#### Information shown
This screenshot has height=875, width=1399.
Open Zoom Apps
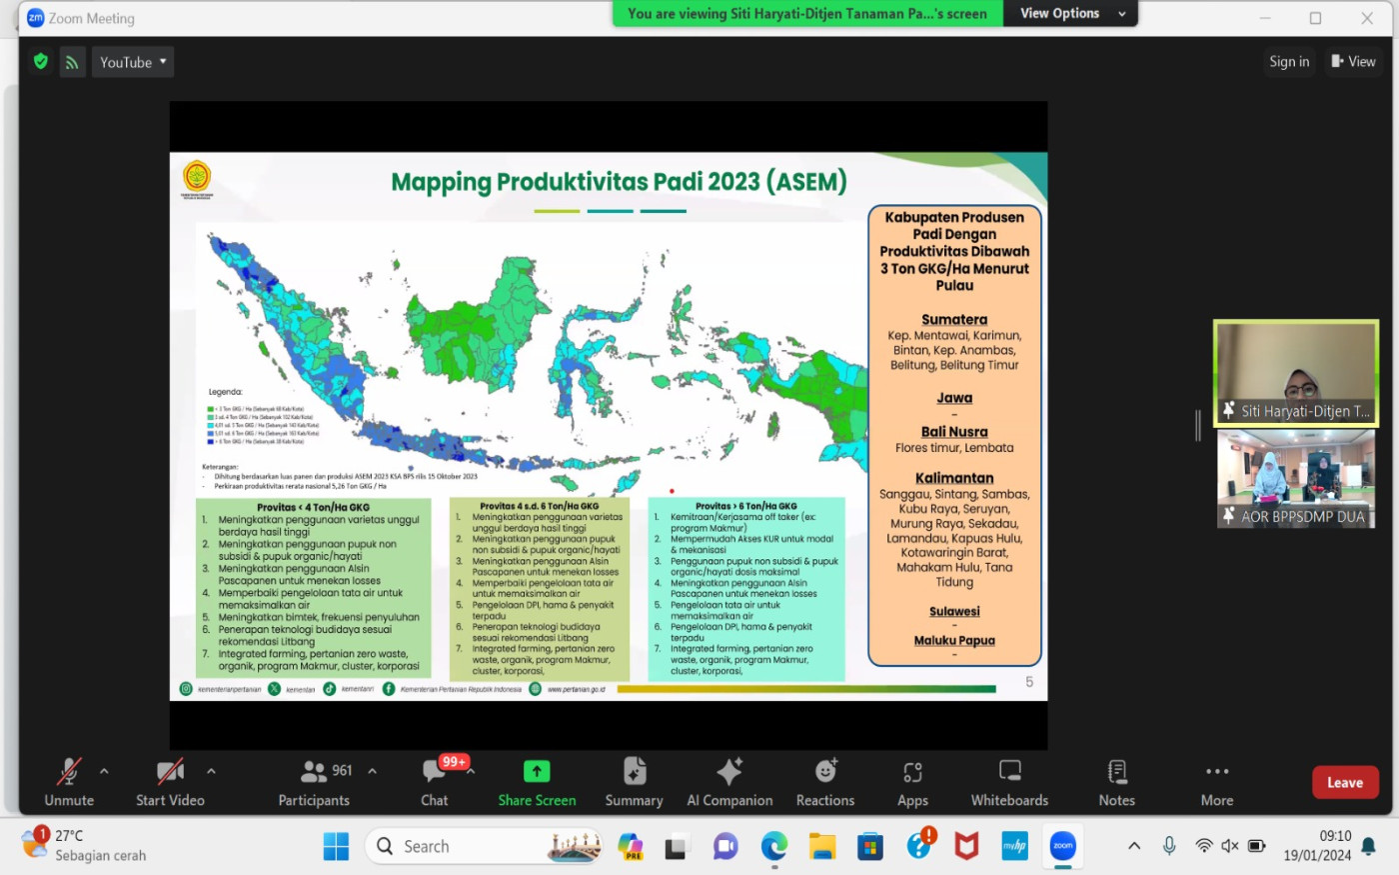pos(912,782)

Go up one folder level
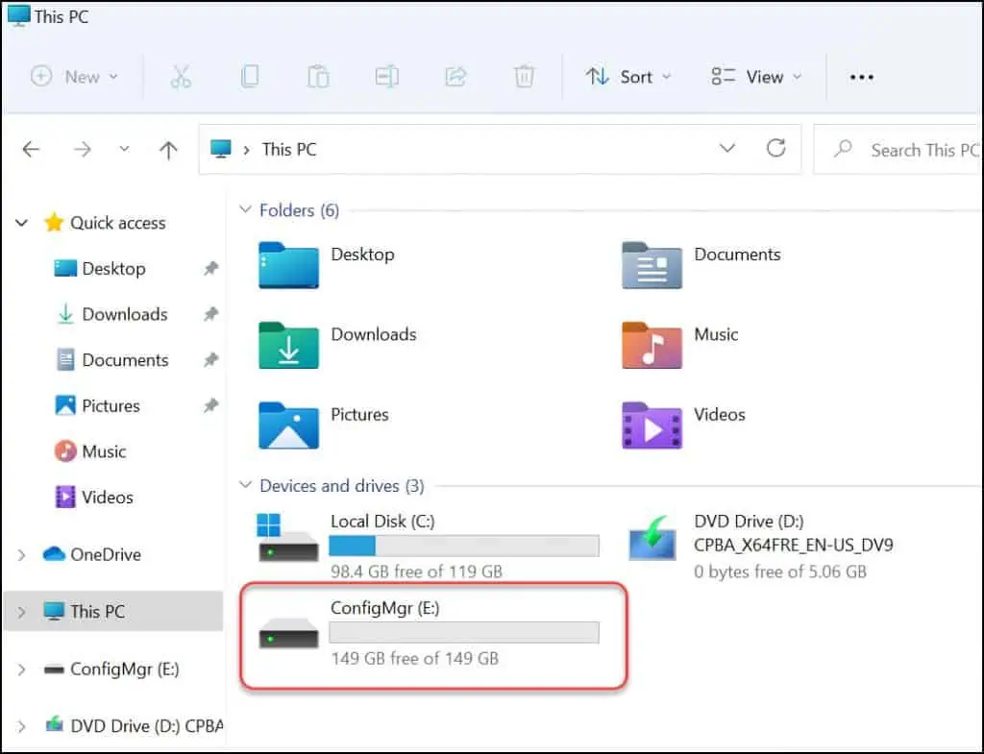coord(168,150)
########
#### Information shown
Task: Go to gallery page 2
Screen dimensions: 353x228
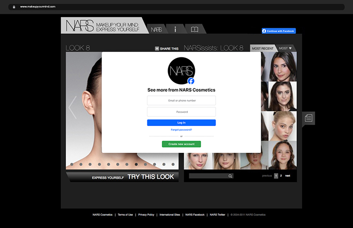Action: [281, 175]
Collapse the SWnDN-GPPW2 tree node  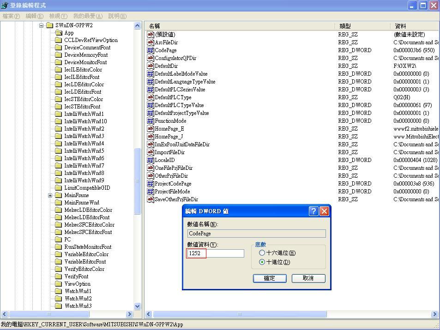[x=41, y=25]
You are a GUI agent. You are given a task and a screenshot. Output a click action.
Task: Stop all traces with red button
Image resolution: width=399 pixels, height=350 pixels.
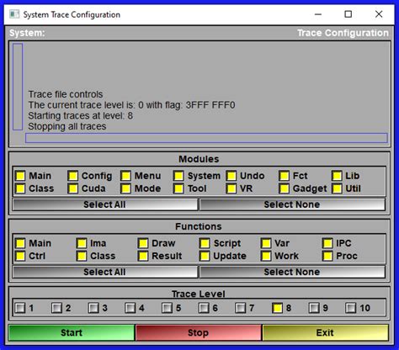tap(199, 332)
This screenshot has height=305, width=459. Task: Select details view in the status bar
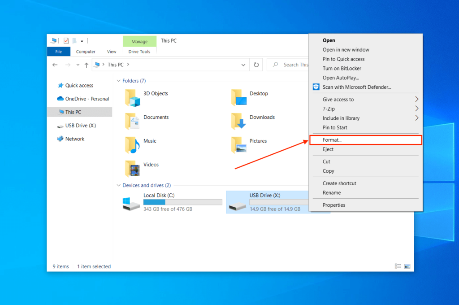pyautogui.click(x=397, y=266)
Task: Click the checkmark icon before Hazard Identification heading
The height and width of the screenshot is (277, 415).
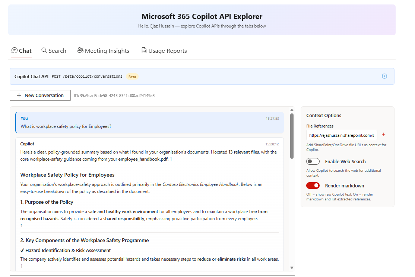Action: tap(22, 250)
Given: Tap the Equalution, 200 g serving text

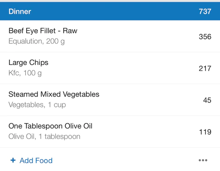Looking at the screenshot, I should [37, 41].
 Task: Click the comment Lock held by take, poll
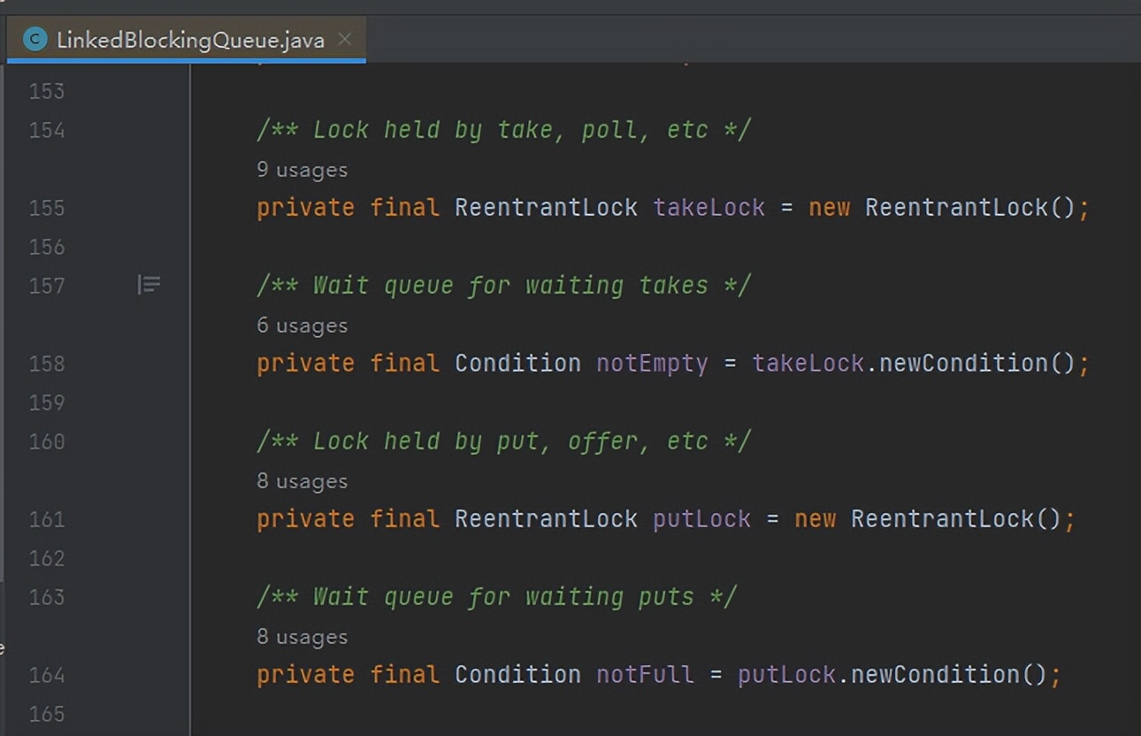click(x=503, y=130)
########
#### Information shown
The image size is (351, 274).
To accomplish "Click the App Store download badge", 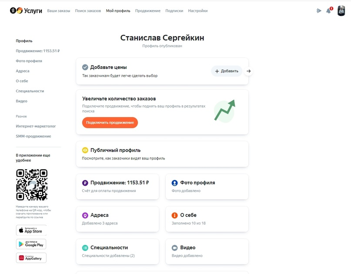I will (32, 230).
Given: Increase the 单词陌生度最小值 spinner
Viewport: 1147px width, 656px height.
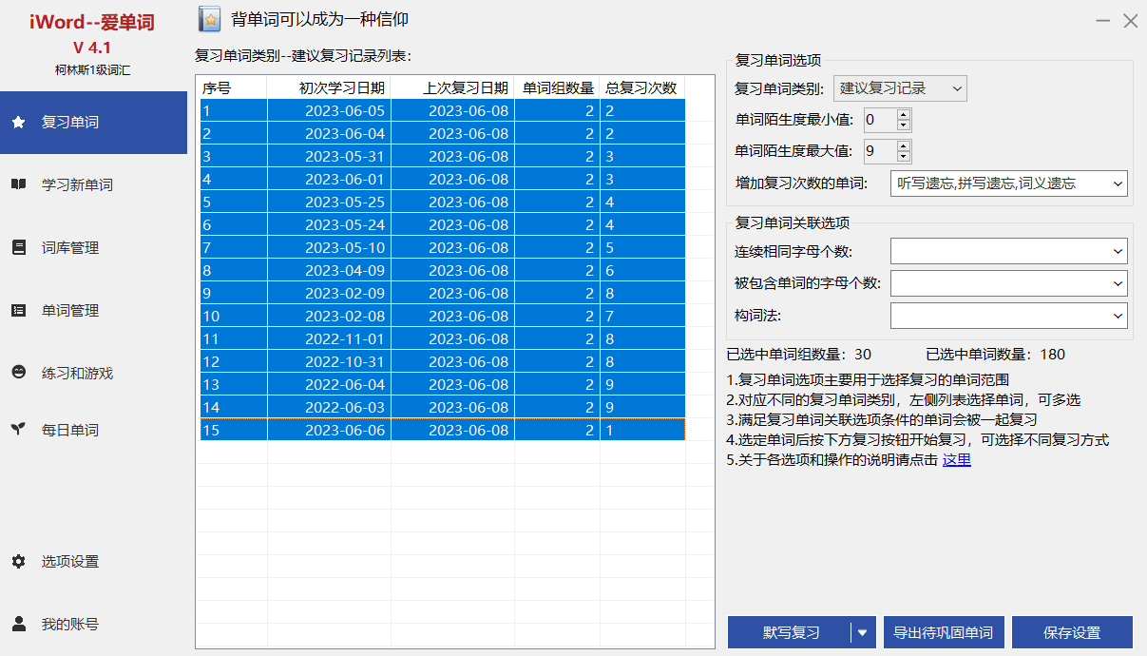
########
From the records above, reproduce exactly the lines from the one with "Given: Increase the 单词陌生度最小值 spinner" to the one with "Viewport: 1147px width, 656px height.", both included, and no others.

Given: Increase the 单词陌生度最小值 spinner
Viewport: 1147px width, 656px height.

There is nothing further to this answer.